■ Einträge
- - -

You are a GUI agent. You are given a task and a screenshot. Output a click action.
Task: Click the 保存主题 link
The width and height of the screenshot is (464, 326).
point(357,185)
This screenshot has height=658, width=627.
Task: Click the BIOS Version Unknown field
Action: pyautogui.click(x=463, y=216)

- - -

■ Ziel der Übung
Zeige jede Zeile oben unverändert an, in der die Zeichenfolge „screenshot“ vorkommt. Groß- und Kleinschreibung ist dabei zu beachten.

■ Antwort zur Übung
You are a GUI agent. You are given a task and a screenshot. Output a click action.
The width and height of the screenshot is (464, 326).
This screenshot has height=658, width=627.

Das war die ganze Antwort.